Через несколько минут он все же взял себя в руки. На дне этого провала чувств все еще продолжал мерцать ускользающий и пульсирующий призрак смысла; но Митя уже начал ощущать нарастающее отвращение к собственной слабости. Ему не хотелось заниматься размышлениями о том, что именно с ним сейчас произошло. Усилием воли он заставил себя вернуться к книге и продолжил читать. «Я не раз убеждался в действенности прививок, исцеляющих душу; и вот я вновь обратился к этому методу и стал намеренно припоминать картины, от которых в изгнании более всего мучаешься тоской по дому, – картины детства. Нельзя было допустить при этом, чтобы ностальгия оказалась сильнее мысли – как вакцина не должна превосходить силы здорового организма. Я старался подавлять чувство тоски, напоминая себе, что речь идет не о случайной – биографической, но необходимой – социальной невозвратимости прошлого»2. Митя продолжил читать о Курфюрстендамме и Колонне победы в Тиргартене, о роскошных особняках, лавочках и двориках, о буржуа, рабочих, цветочницах и проститутках; но постепенно все они стали перемешиваться, сливаясь в какой-то странный мерцающий ряд того прошлого, контуры которого уже почти совпадали с контурами самой утраты. Митя закрыл книгу. «Наверное, уже не сегодня», – подумал он, потом открыл снова. На вклейке к томику прилагалось несколько репродукций. Митин взгляд привлекла картина Клее «Angelus Novus»; сосредоточенный печальный взгляд ангела был обращен вправо, как если бы он пытался оглянуться назад одними зрачками, а крылья подняты в странном, неловком и напряженном движении. «Так должен выглядеть ангел истории», – объясняла короткая цитата. В некоторой растерянности Митя начал листать книгу и обнаружил, что она включала короткий текст с пронумерованными абзацами. Митя начал читать снова.

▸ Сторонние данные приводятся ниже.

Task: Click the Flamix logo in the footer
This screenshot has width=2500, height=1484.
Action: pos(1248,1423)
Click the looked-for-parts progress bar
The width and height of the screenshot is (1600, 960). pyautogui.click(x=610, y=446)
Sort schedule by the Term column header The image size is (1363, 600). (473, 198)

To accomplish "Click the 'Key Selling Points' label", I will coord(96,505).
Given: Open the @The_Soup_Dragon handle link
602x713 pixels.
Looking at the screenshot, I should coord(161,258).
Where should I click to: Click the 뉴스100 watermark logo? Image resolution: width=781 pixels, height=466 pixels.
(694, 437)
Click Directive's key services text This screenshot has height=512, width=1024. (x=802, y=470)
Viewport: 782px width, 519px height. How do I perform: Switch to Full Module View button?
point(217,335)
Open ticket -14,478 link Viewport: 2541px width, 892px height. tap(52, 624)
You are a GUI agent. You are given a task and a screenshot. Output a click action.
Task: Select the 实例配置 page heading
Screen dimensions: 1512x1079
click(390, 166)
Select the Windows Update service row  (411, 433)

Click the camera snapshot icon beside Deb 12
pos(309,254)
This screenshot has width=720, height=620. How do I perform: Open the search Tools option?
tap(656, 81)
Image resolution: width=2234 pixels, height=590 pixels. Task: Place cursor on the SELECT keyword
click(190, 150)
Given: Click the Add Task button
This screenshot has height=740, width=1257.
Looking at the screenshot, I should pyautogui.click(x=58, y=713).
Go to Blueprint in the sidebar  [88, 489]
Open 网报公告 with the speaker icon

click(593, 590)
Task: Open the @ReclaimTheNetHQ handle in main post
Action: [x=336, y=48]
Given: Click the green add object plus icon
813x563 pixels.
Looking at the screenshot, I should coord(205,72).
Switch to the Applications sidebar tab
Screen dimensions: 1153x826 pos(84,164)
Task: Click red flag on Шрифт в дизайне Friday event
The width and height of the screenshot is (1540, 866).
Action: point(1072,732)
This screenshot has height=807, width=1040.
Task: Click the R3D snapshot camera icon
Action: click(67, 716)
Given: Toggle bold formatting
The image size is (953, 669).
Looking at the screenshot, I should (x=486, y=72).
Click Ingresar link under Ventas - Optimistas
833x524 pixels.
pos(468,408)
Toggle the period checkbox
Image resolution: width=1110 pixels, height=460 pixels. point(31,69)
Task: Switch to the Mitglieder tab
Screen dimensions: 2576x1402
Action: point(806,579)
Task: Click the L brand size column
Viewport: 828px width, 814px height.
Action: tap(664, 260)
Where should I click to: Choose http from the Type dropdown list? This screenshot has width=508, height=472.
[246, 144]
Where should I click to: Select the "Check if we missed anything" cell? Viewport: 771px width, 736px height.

«На ней изображен ангел, – читал он, – выглядящий так, словно он готовится расстаться с чем-то, на что пристально смотрит. Глаза его широко раскрыты, рот округлен, а крылья расправлены. Так должен выглядеть ангел истории. Его лик обращен к прошлому. Там, где для нас – цепочка предстоящих событий, там он видит сплошную катастрофу, непрестанно громоздящую руины над руинами и сваливающую все это к его ногам. Он бы и остался, чтобы поднять мертвых и слепить обломки. Но шквальный ветер, несущийся из Рая, наполняет его крылья с такой силой, что он уже не может их сложить. Ветер неудержимо несет его в будущее, к которому он обращен спиной, в то время как гора обломков перед ним поднимается к небу»3.
«Так рисуют ангела», – повторил Митя и начал засыпать. «Так рисуют ангела», – сказал ему сквозь сон чужой голос. Он начал мысленно рассматривать картинки, оставленные временем, сквозь которые постепенно проступала живая пульсирующая жизнь исчезнувшего, утонувшего в прошлом города, в исчезнувшей стране, пропитанной горечью непоправимого и непоправимости смерти. На площади Большая Звезда все еще стояла Колонна победы; «А здесь ведь когда-то был памятник Александру III, – подумал Митя сквозь серое марево полусна. – Живоглот на бегемоте», – вспомнил он и окончательно провалился в сон. Он ненавидел Виллемсдорф с его роскошью, праздными дамами и завистливыми глазами приезжих, погруженными в витрины. Эта роскошь наводила его на мысли о нищете и убожестве, ценой которых было куплено и ежедневно покупается заново это уродливое изобилие. Так что от Большой Звезды он пошел через Михайловский сад, такой зеленый и светлый, такой прозрачно-счастливый, а рядом с ним шла Даша и рассказывала что-то не очень понятное или ускользающее от понимания – опять про охотницу на вампиров, а еще о добром вампире, которого то ли эта охотница, то ли сама Даша когда-то любили, а потом вампир уехал в Лос-Анджелес, но и там стремился всем помогать. Во сне Митя вспомнил, как сюда, в Михайловский сад, на его широкие и тихие аллеи, их в детстве приводила бабушка.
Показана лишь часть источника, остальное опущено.